Chester’s newest park opened on Monday. Originally announced back in Feb 2017, the George Street Pocket Park has brought back to life an area by the Shropshire Union Canal and city walls that have been unused for many years.
Councillor Louise Gittins, Leader of the Council said: “The George Street Pocket Park is part of our Chester One City Plan Regeneration Strategy and Waterways Strategy, helping to improve the connections with the bus interchange and city centre businesses and promote the unique history of the city walls and waterways.
“This area will have been passed by many people not even knowing it was there. The completed transformation has added a new area to enjoy the walls and canal.
Following initial survey work the site was cleared and the initial concept design proposals were amended to avoid underground utilities.
Wide consultation considered archaeology, conservation, ecology, trees and building regulations, with Historic England, the Canal & River Trust and Scottish Power helping with the concept designs. The design was also strongly influenced by the backdrop of sandstone found within the city walls and the Shropshire Union Canal.
Julie Sharman, Chief operations officer, The Canal & River Trust said: “We are delighted that the pocket park has been completed, as one strand of Chester Waterways Strategy it will give local people the opportunity to enjoy the Shropshire Union Canal from a new perspective overlooking the Roman walls and the canal cutting.
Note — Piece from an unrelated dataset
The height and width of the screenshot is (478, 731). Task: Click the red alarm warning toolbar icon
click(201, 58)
As the charity which cares for the nations canals and rivers we know that life is better by water and through this new park more of Chester’s residents will be able to take the opportunity to improve their personal wellbeing.”
Public consultation followed on the amended concept design. The first phase of specialist conservation works to restore the original entrance and introduce a second entrance involved repairs to the original sandstone pillars and new gate pillars installed using St. Bees sandstone. The original wrought iron gates were restored and a second pedestrian gate was made from the existing railings that were cut out to open up the new entrance.
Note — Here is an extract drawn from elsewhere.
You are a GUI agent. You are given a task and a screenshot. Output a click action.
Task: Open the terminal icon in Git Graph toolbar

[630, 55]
The new viewing platform gives views of King Charles Tower, the Shropshire Union Canal and the city walls. The platform allows for inclusive access from the main pathway.
To protect the roots of the lime trees, excavation on the site was limited. A geotechnical survey also advised against extensive excavations. Mini-piling was used as the most suitable solution for the timber structures.
The pathway has been built up to avoid disturbing the root protection area of the limes. The path surface allows for rain water to reach the tree roots. Public access is restricted to most of the embankment to help preserve undisturbed areas for wildlife.
Lavenders have been planted at the edge of the pathway, to provide pollination opportunities for wildlife. Woodland meadow seeding and bulb planting will help to diversify the species mix of planting on the embankment. Bird and bat boxes have also been installed, to support bird and bat populations in the area.
Hillyer McKeown LLP, as neighbours to the park kindly sponsored the opening event. Partner Richard Burnett said during the opening: “We are succeeding because Chester is rapidly being seen to support local creativity, learning and entrepreneurs, encouraging inward investment and stimulating business growth.
“Chester is also starting to become a vibrant, distinctive and dynamic place to live. This is crucial for business owners such as me, because good people are at the very heart of what we offer. This Pocket Park and the King Charles Tower Garden may be relatively small developments, but the compounded effect of all these changes to the local environment is huge.”